GOP Rising Star Tom Cotton Won’t Criticize Trump Over NATO Comments

Even though they represent the opposite of his worldview.

Ron Sachs/ZUMA


Sen. Tom Cotton of Arkansas, one of the Senate’s leading neoconservatives who has been bouncing around the Republican National Convention this week to build his reputation for a possible future presidential run, is still standing behind Donald Trump even after the Republican nominee told the New York Times last night that he wasn’t sure if he’d honor NATO’s charter. At a Thursday event hosted by Politico and billed as “The New Republican Foreign Policy at the RNC,” Cotton nervously dodged questions related to Trump’s isolationist views on foreign policy—views that are the exact opposite of Cotton’s main policy agenda.

Cotton initially said that he hadn’t read Trump’s interview and had just heard a few snippets.
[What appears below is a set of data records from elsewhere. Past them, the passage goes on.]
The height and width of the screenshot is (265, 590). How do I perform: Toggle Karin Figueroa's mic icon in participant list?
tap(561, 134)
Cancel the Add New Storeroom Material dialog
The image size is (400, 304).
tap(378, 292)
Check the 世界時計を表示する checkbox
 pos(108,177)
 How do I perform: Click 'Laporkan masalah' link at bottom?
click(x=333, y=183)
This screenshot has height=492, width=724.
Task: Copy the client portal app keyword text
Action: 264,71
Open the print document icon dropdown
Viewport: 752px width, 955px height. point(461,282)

But he’d clearly caught the headlines, and he quietly rebuked the ideas Trump had laid out, calling NATO “the most successful security alliance” and saying, “We need to stand behind our Article 5 guarantee of NATO with every NATO member.” But whenever he was pressed about Trump’s statements to the contrary, Cotton sidestepped by saying that Hillary Clinton was worse because she was too closely tied to the current president. “We shouldn’t just think about Donald Trump’s words,” Cotton said. “We have to look at Barack Obama’s actions as well, and Hillary Clinton’s support for those actions.”

When asked about Trump’s frequent praise of Russian leader Vladimir Putin, Cotton instead chose to deride Obama for trying to reset the relationship with Russia early in his presidency—when Putin wasn’t president—and said that anything Trump says about Russia at the moment doesn’t count and would change once he gets more inside information. “I hope,” Cotton said, “that when Donald Trump begins to receive intelligence briefings of the nature that I’ve been reviewing for a year and a half on the intelligence committee, he might have a slightly different perspective on Vladimir Putin, because Vladimir Putin is not a friend of the United States.”
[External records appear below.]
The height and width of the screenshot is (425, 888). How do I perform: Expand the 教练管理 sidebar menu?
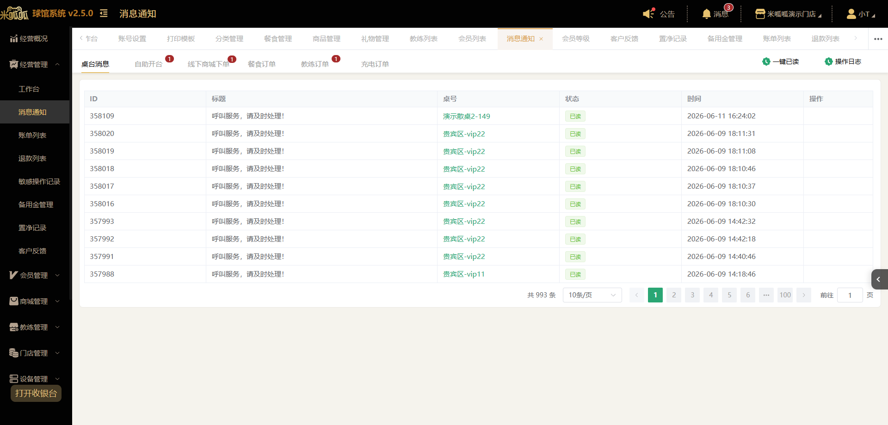pyautogui.click(x=35, y=327)
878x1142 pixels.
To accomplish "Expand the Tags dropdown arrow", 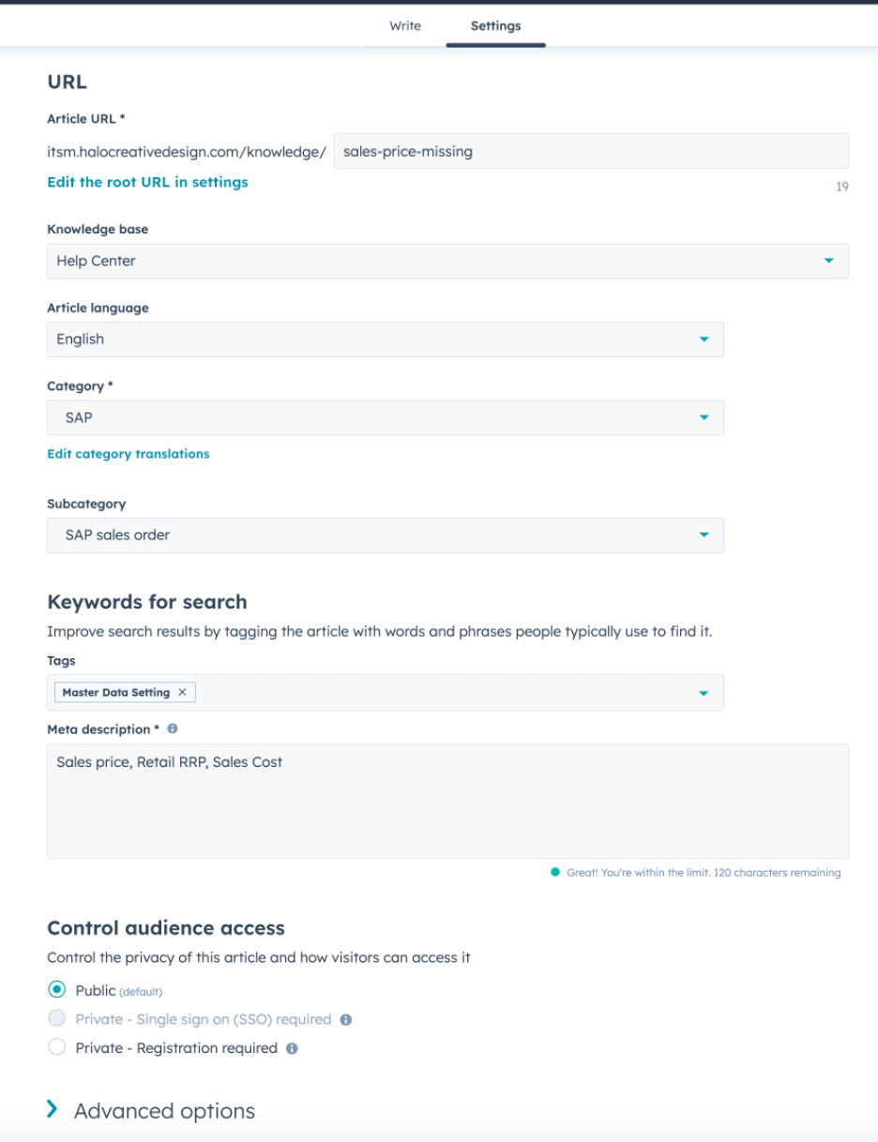I will point(704,693).
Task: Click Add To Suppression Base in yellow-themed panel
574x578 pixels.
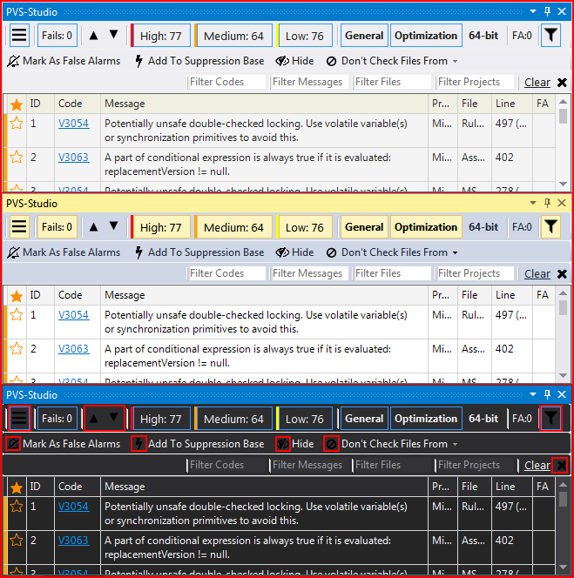Action: point(198,252)
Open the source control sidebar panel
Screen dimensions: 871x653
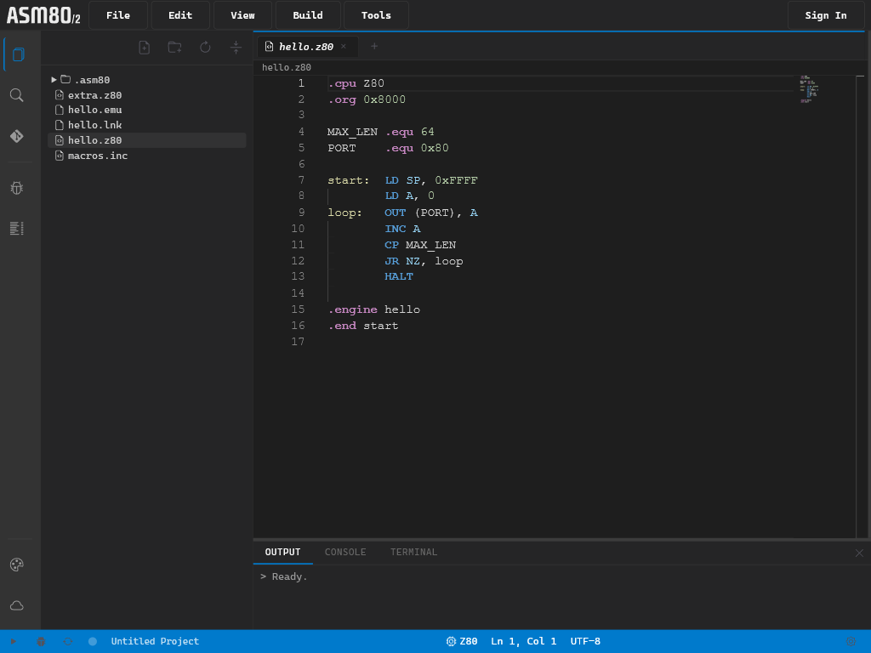pyautogui.click(x=17, y=136)
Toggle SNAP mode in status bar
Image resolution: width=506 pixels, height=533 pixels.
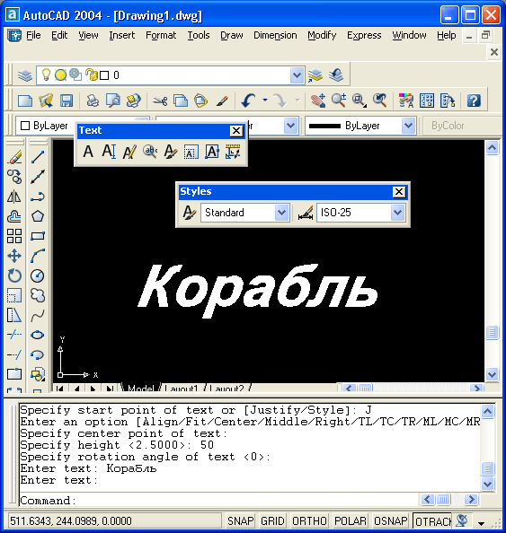tap(240, 520)

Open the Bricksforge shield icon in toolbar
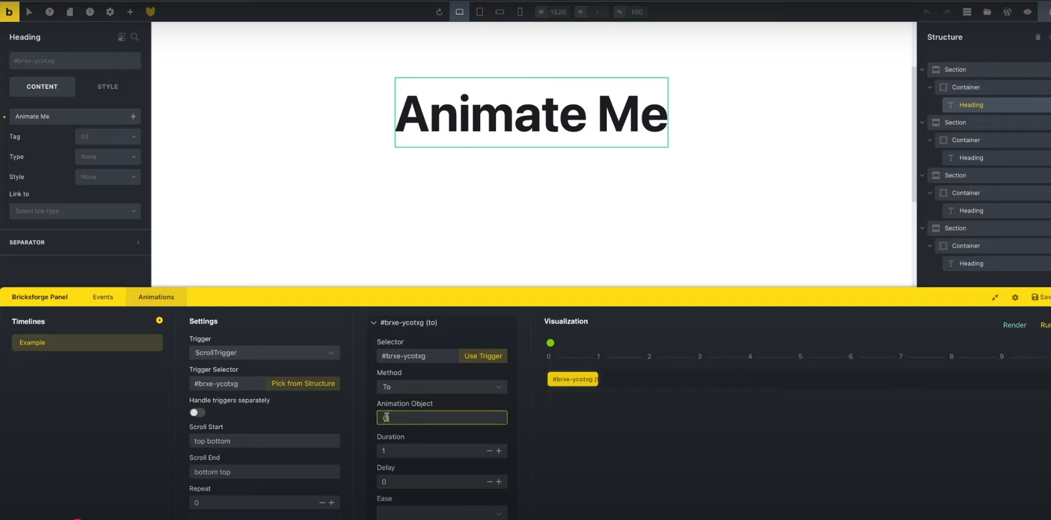(x=150, y=12)
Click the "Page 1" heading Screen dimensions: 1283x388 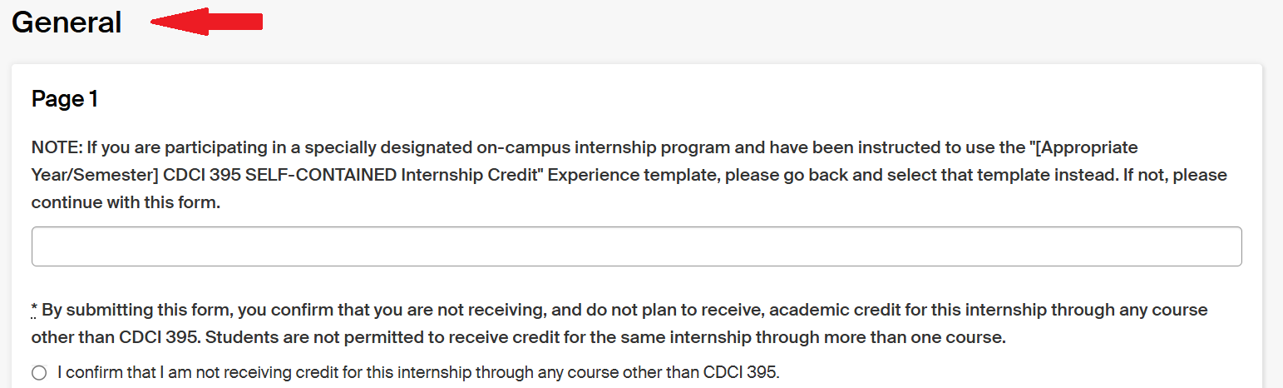point(65,100)

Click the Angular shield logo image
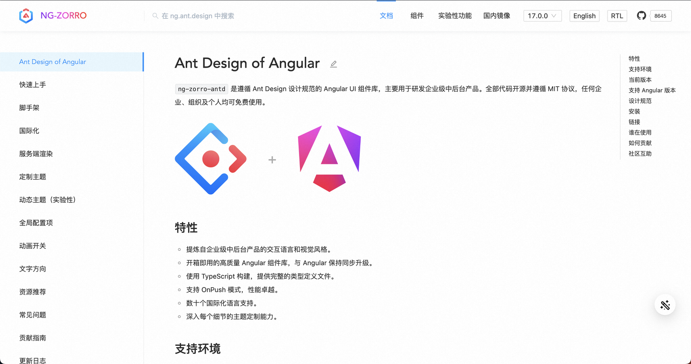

Cotton’s reluctance to criticize Trump over his NATO comments stood in contrast to the remarks of a speaker who preceded him. In the first part of the panel, before Cotton took the stage, Rep. Adam Kinzinger (R-Ill.) ripped into Trump. Kinzinger has refused to endorse Trump so far, and he said Trump’s comments on NATO were “disastrous” and pushed him further from the party’s presidential candidate. “Comments like this are not only ill-informed, they’re dangerous,” he said. “I’ve actually really, to be quite blunt, have wondered why Donald Trump and his team have been seemingly so pro-Russian.”
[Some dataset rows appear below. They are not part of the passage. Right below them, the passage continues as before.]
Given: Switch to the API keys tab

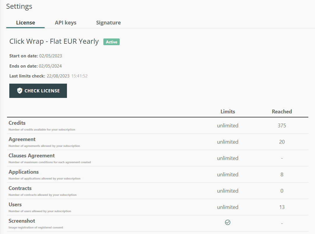Looking at the screenshot, I should tap(66, 23).
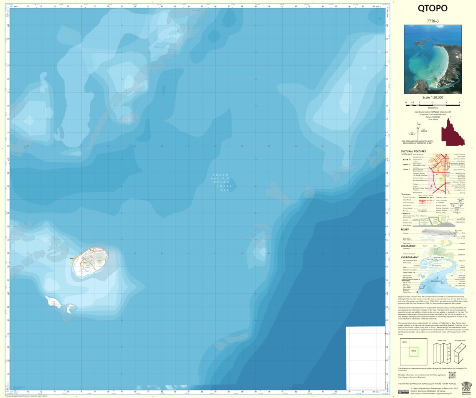Click the 7778-3 sheet in adjoining maps diagram

tap(414, 352)
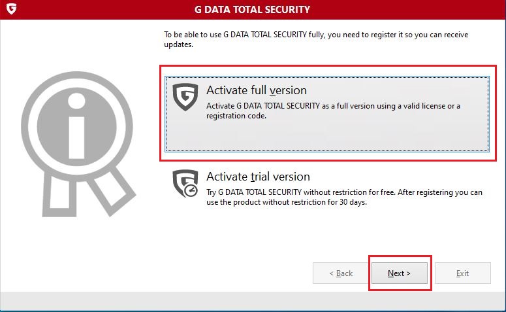Click the 30 days trial description text
The height and width of the screenshot is (312, 506).
point(344,197)
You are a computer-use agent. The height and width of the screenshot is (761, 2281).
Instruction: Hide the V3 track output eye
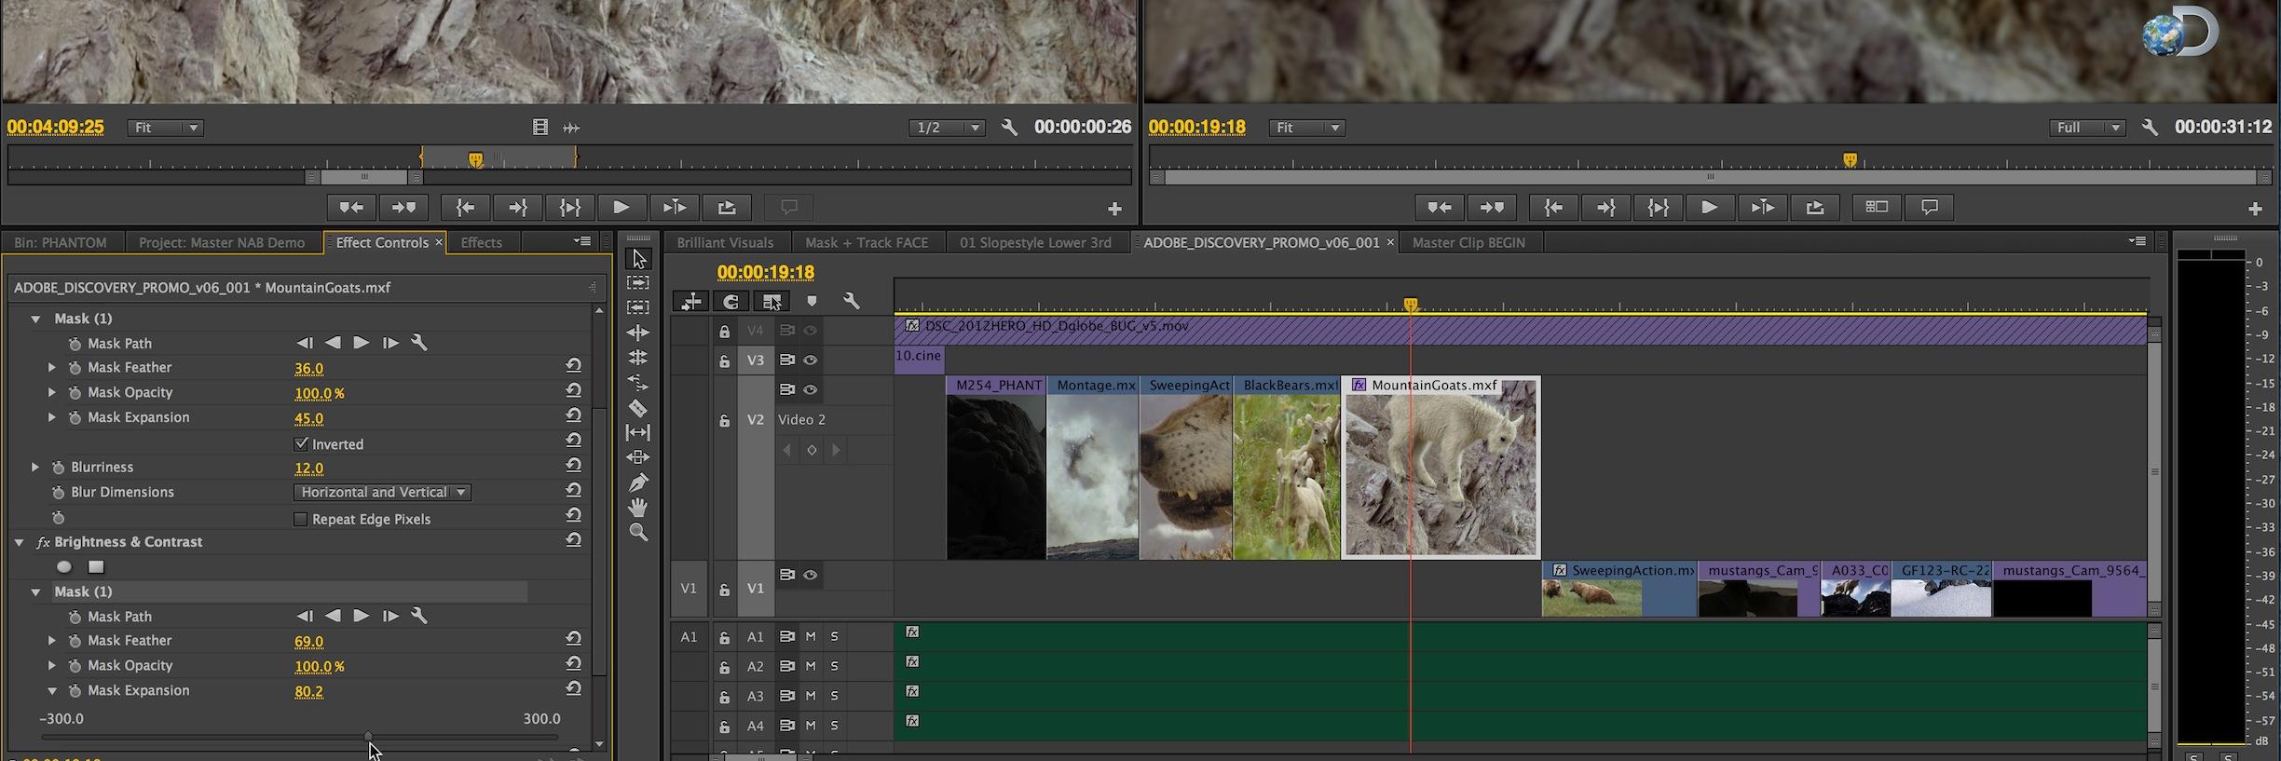811,360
Kinzinger continually stressed that that even if Trump doesn’t end up in charge of US foreign policy, merely having a major presidential candidate question the country’s commitment to political allies could embolden countries like Russia to take a more aggressive position. “This is not Republicanism,” he said. “I was drawn to this party partially because of foreign policy—I agree with the other tenets. But what you see right now is a candidate for president who doesn’t understand the role of America, which is to be an example of self-governance for the billions of people who don’t have it.”